女性に対する態度と、今ヶ瀬に対する態度というか、トーンみたいなものが変わるのも意識的ではないんです。自然と女性には優しくなっていて。

誰しもそうではないかも知れないですけど、僕は女のきょうだいがいないかったりもするので、女性に話すときと、男性に話すときと、自然と違ってしまうし。

逆を言うと、男性同士の関係は気を使わなくていいので楽です。恋人同士になったとしても、男女である以上、男性ってどこかでカッコつけてしまったり、それが段々面倒になって、“最初は違ったのに”って思われたりしますけど、今ヶ瀬の場合はそれがない。

成田くんも行定さんも言ってたんですけど、考えてみると相手が男ってめちゃくちゃ楽なんじゃないか、って(笑)。そういう部分がシーンの中にもところどころ描かれていると思います。

――恭一はとても流されやすい人だと思いますが、徐々に今ヶ瀬を受け入れていきます。そういった気持ちの部分はどのように作っていきましたか?

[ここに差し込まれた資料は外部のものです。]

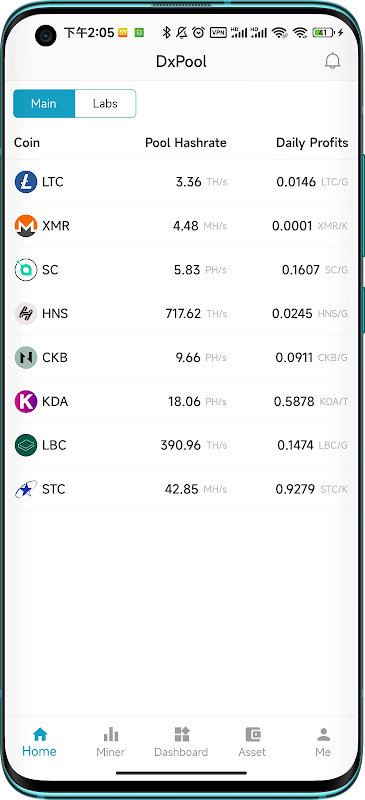The width and height of the screenshot is (365, 800).
Task: Select the Main segment
Action: pos(44,104)
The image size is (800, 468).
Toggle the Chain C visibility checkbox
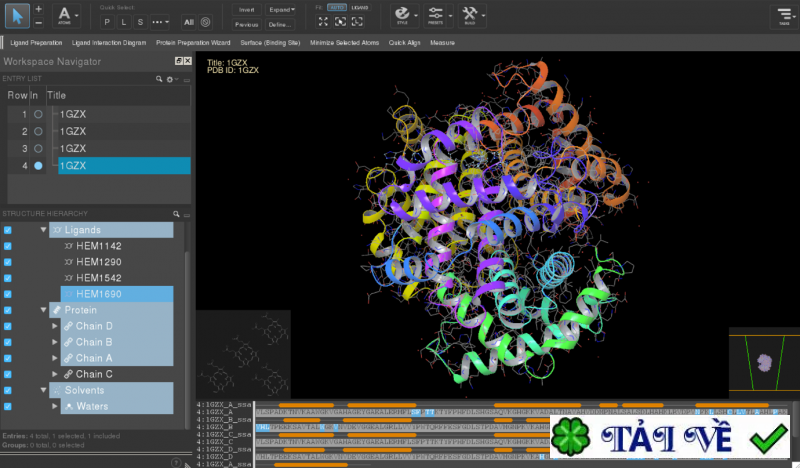pos(8,374)
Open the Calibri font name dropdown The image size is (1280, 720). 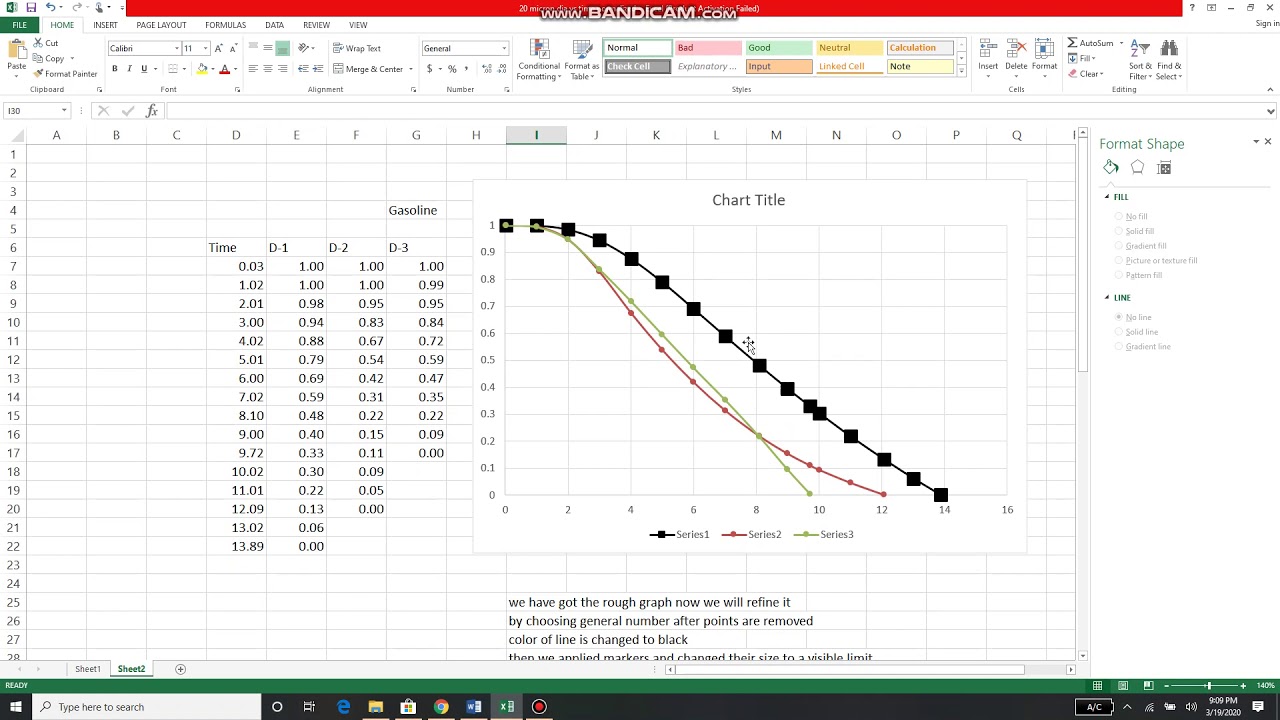(x=177, y=48)
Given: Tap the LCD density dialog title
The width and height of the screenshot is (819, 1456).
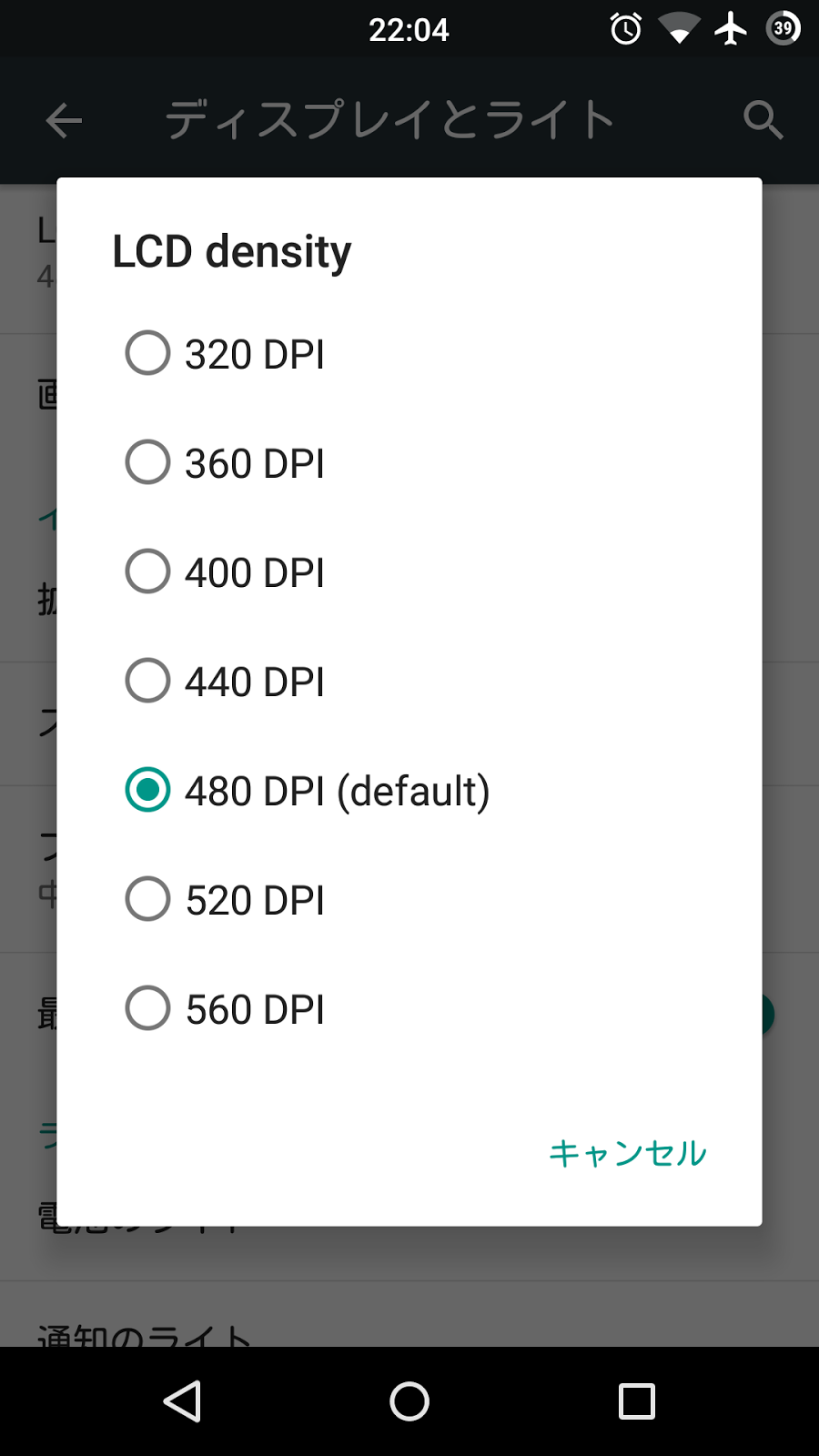Looking at the screenshot, I should point(231,251).
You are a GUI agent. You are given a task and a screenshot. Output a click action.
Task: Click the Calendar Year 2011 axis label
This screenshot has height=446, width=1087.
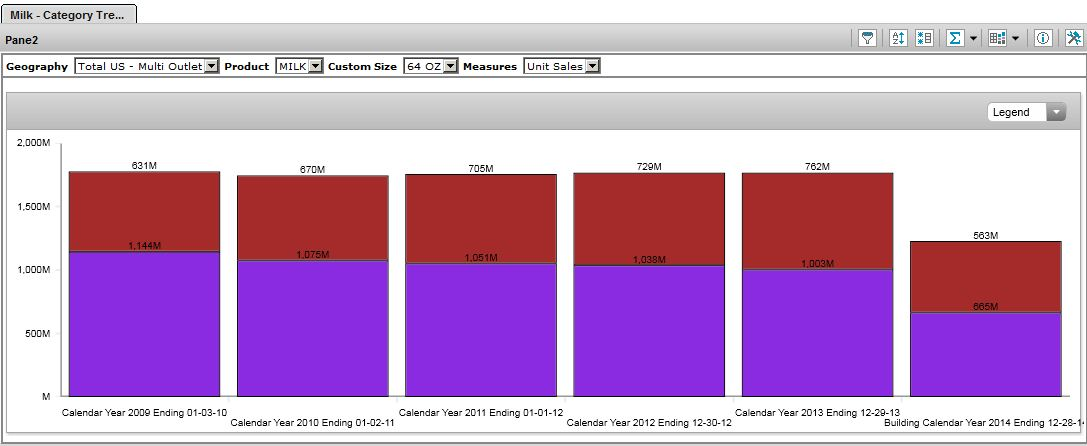click(481, 412)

演じていく中で作っていきました。気持ちの面で肝になるシーンは、撮影も物語が進むのに合わせて順撮りしてくださったので、段々と今ヶ瀬を好きになっていけるようにしてもらえました。

例えば体を重ねるシーンは、この会話がなかったらそこまで到達できなかっただろう、というシーンをちゃんと先に撮ってくださっていて。その辺りはすごく丁寧にやっていただけました。

行定さんもおっしゃっていたんですけど、この映画は男女の恋愛だと省くような細かいところまでストーリーの中で描かれているんです。たぶん男女だとくどくなるような部分でも、恭一が同性の今ヶ瀬に惹かれるという気持ちに到達するまでには、そこが必要になる。

そうやって細かく段々と気持ちを紡げたので、特別に何かをする必要はなかったです。

――男女だと省くような細かい表現とは、具体的にはどの辺りですか?

日常的なところですかね。恭一は最初から強く拒否はしていなかったけど、それでも拒否しようと思っていたのが、途中から段々と“ノー”とは言わなくなっていく感じとか。身体を重ねるまでも、普通の男女だったらもう段取り的に済んでいるだろう、っていう感じなのに、時間がかかっていたり。

あとは服を交換するとか、携帯を見てしまうとか。女性と連絡を取っていて、「別に付き合ってるわけじゃない」と突き放しながらも、言い訳してみるところとか。やっぱりいきなり男性を好きにはなれませんから、そうやって少しずつ撮影しながら積み重ねていけたことはすごく助かりました。